● TASK DESCRIPTION
Copy nothing but the lines from the line with "Task: Click the back arrow in Settings header" to the end of the records, retyped exactly. Pictures stay out.

= Beginning of Section =

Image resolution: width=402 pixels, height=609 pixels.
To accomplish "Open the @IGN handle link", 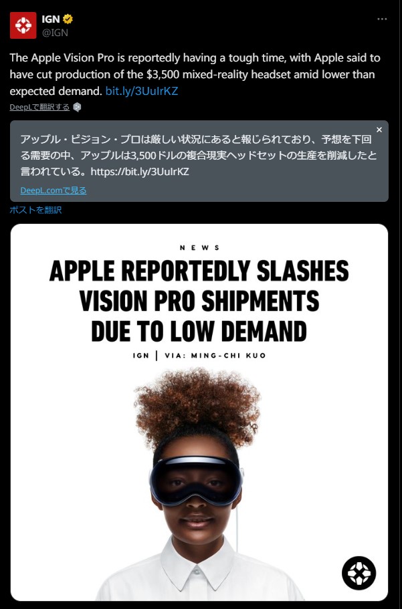I will pyautogui.click(x=55, y=33).
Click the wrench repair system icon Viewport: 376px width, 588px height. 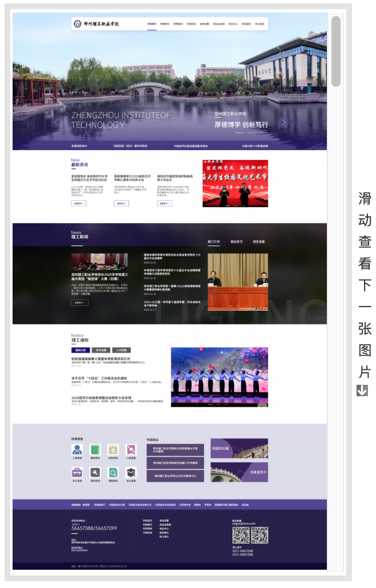point(95,473)
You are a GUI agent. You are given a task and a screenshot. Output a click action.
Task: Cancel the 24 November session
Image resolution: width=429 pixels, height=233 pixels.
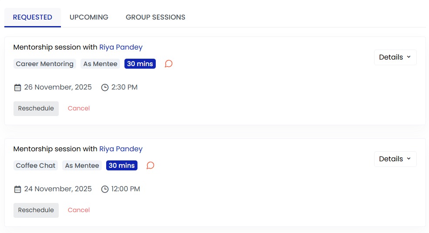79,210
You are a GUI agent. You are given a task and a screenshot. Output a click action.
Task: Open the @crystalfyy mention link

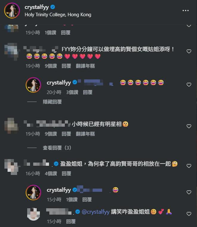tap(96, 212)
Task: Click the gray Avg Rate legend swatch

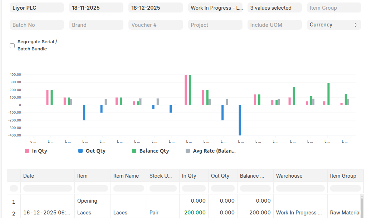Action: coord(188,151)
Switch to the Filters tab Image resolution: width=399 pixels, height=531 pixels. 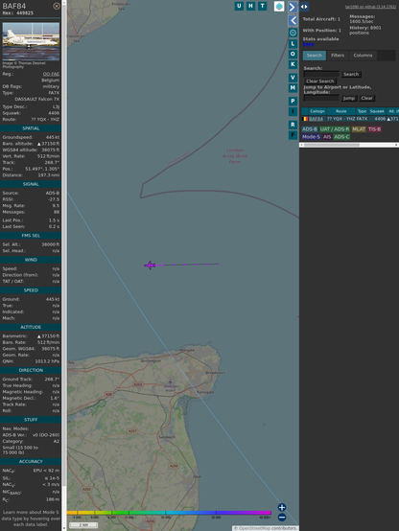tap(338, 56)
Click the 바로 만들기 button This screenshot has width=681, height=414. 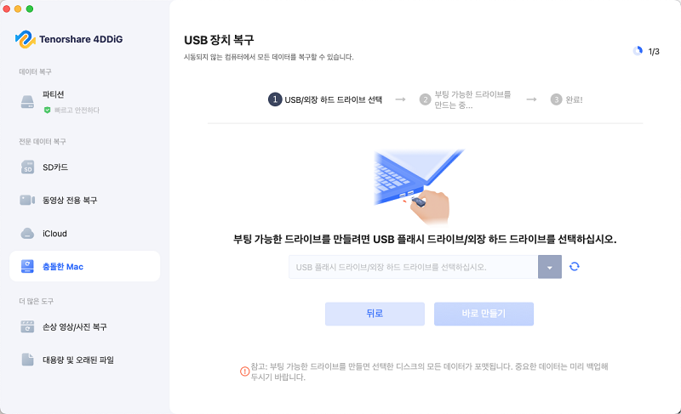coord(484,314)
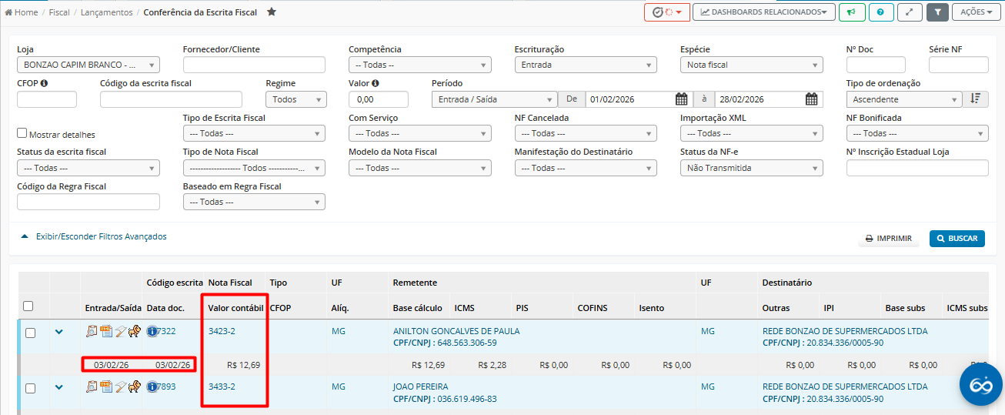Click the lion icon in Joao Pereira row

[x=135, y=387]
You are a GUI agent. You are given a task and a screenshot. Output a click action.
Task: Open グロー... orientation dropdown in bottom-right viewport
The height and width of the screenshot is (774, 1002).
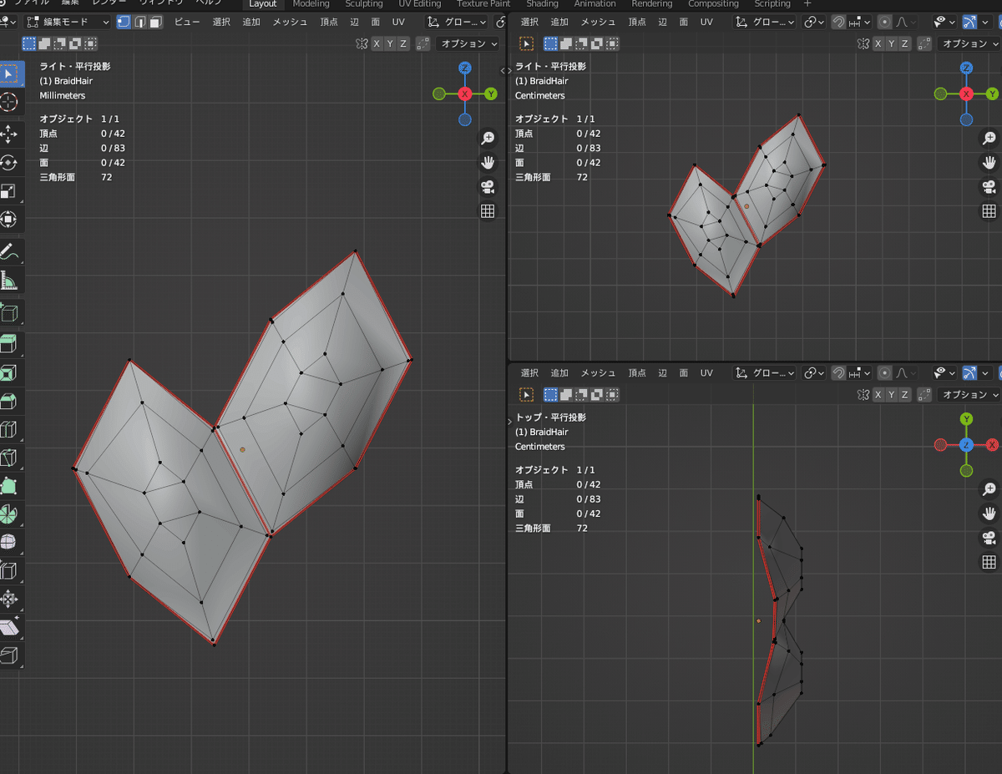(x=765, y=372)
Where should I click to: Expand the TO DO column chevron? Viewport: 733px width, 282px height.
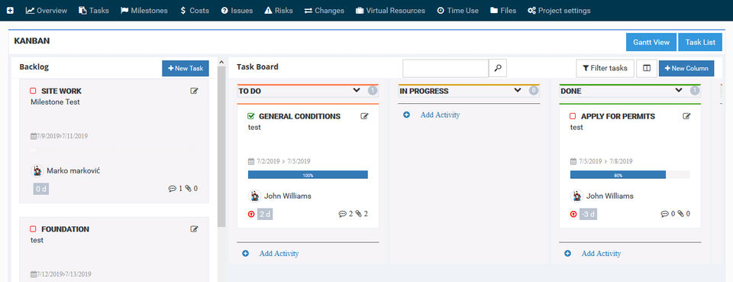click(357, 90)
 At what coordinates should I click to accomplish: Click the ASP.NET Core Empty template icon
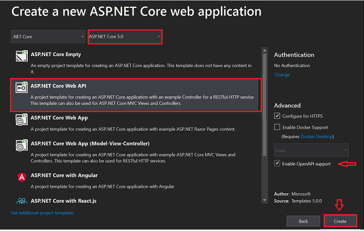21,57
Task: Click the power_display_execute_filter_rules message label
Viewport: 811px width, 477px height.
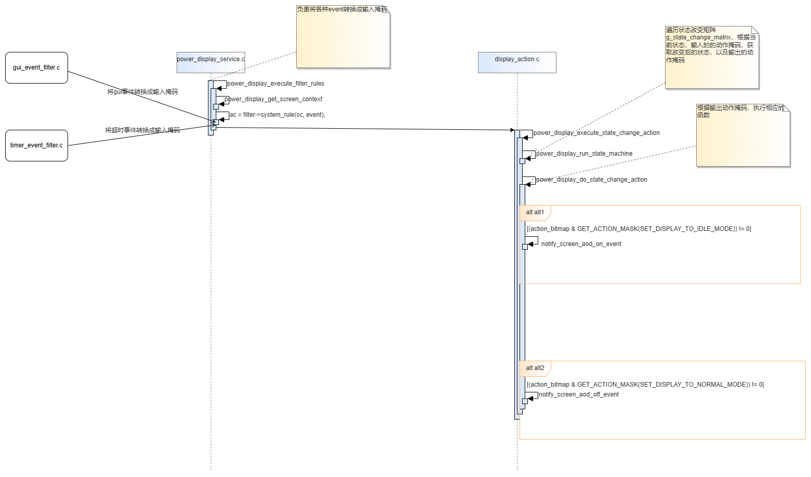Action: click(x=276, y=84)
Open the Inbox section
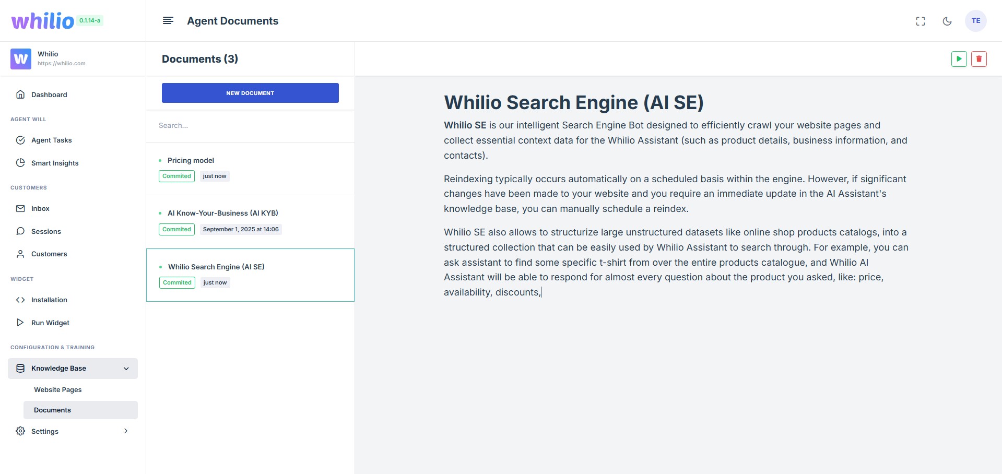The height and width of the screenshot is (474, 1002). tap(40, 208)
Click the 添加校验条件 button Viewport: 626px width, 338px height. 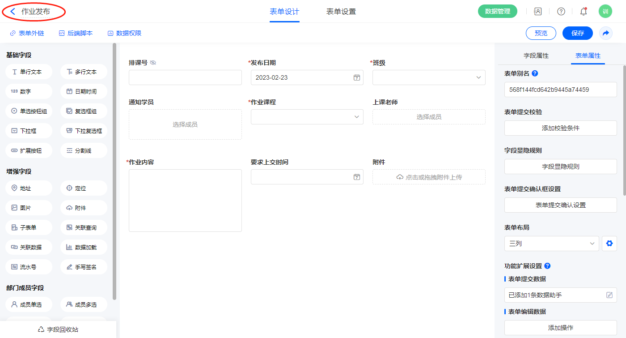(560, 128)
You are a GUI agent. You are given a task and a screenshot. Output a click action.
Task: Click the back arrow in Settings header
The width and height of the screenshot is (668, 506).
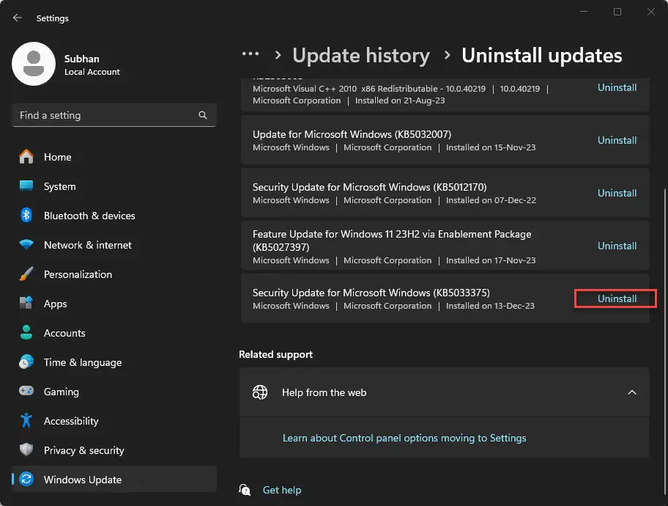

= End of Section =

● ANSWER FOR THIS EXERCISE
Task: Click the back arrow in Settings header
The width and height of the screenshot is (668, 506).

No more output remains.